» TRY IT
Every entry that follows should be output again, word for word.
━━━ MATERIAL SUPPLIED
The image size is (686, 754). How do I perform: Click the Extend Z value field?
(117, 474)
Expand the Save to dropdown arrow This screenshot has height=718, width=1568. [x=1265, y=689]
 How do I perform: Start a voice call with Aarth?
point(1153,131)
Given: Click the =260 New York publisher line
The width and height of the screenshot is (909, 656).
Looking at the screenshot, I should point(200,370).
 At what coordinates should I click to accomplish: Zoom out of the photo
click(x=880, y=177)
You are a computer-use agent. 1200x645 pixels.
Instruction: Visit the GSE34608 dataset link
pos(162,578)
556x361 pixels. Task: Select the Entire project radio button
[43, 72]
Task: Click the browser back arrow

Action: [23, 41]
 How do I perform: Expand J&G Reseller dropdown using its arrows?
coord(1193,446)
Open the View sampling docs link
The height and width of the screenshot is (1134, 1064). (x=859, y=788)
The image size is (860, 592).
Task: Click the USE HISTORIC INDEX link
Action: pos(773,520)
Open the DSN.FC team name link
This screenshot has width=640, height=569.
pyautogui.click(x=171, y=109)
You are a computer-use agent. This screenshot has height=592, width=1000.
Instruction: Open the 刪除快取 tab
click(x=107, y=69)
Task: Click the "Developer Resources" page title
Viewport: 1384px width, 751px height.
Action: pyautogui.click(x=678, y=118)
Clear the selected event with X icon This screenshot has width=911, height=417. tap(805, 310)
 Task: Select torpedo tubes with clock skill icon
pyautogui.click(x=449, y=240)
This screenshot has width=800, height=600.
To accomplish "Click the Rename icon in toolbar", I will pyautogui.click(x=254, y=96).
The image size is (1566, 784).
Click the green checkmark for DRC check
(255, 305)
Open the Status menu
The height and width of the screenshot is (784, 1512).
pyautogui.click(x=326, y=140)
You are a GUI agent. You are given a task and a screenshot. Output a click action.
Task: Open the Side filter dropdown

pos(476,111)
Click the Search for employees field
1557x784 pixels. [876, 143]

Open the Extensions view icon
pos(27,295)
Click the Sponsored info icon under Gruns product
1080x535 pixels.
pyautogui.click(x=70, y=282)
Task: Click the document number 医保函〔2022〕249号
━━━━━━
» ANSWER BOX
The image size is (686, 754). How do I perform: Click the Extend Z value field?
(117, 474)
Expand the Save to dropdown arrow This screenshot has height=718, width=1568. [x=1265, y=689]
 How do I perform: Start a voice call with Aarth?
point(1153,131)
Given: Click the =260 New York publisher line
The width and height of the screenshot is (909, 656).
Looking at the screenshot, I should point(200,370).
 At what coordinates should I click to accomplish: Zoom out of the photo
click(x=880, y=177)
You are a computer-use agent. 1200x645 pixels.
Instruction: Visit the GSE34608 dataset link
pos(162,578)
556x361 pixels. Task: Select the Entire project radio button
[43, 72]
Task: Click the browser back arrow

Action: [23, 41]
 How do I perform: Expand J&G Reseller dropdown using its arrows?
coord(1193,446)
Open the View sampling docs link
The height and width of the screenshot is (1134, 1064). (x=859, y=788)
The image size is (860, 592).
Task: Click the USE HISTORIC INDEX link
Action: pos(773,520)
Open the DSN.FC team name link
This screenshot has width=640, height=569.
pyautogui.click(x=171, y=109)
You are a computer-use agent. This screenshot has height=592, width=1000.
Instruction: Open the 刪除快取 tab
click(x=107, y=69)
Task: Click the "Developer Resources" page title
Viewport: 1384px width, 751px height.
Action: pyautogui.click(x=678, y=118)
Clear the selected event with X icon This screenshot has width=911, height=417. tap(805, 310)
 Task: Select torpedo tubes with clock skill icon
pyautogui.click(x=449, y=240)
This screenshot has width=800, height=600.
To accomplish "Click the Rename icon in toolbar", I will pyautogui.click(x=254, y=96).
The image size is (1566, 784).
Click the green checkmark for DRC check
(255, 305)
Open the Status menu
The height and width of the screenshot is (784, 1512).
pyautogui.click(x=326, y=140)
You are a GUI agent. You are given a task and a screenshot. Output a click action.
Task: Open the Side filter dropdown

pos(476,111)
Click the Search for employees field
1557x784 pixels. [876, 143]

Open the Extensions view icon
pos(27,295)
Click the Sponsored info icon under Gruns product
1080x535 pixels.
pyautogui.click(x=70, y=282)
Task: Click the document number 医保函〔2022〕249号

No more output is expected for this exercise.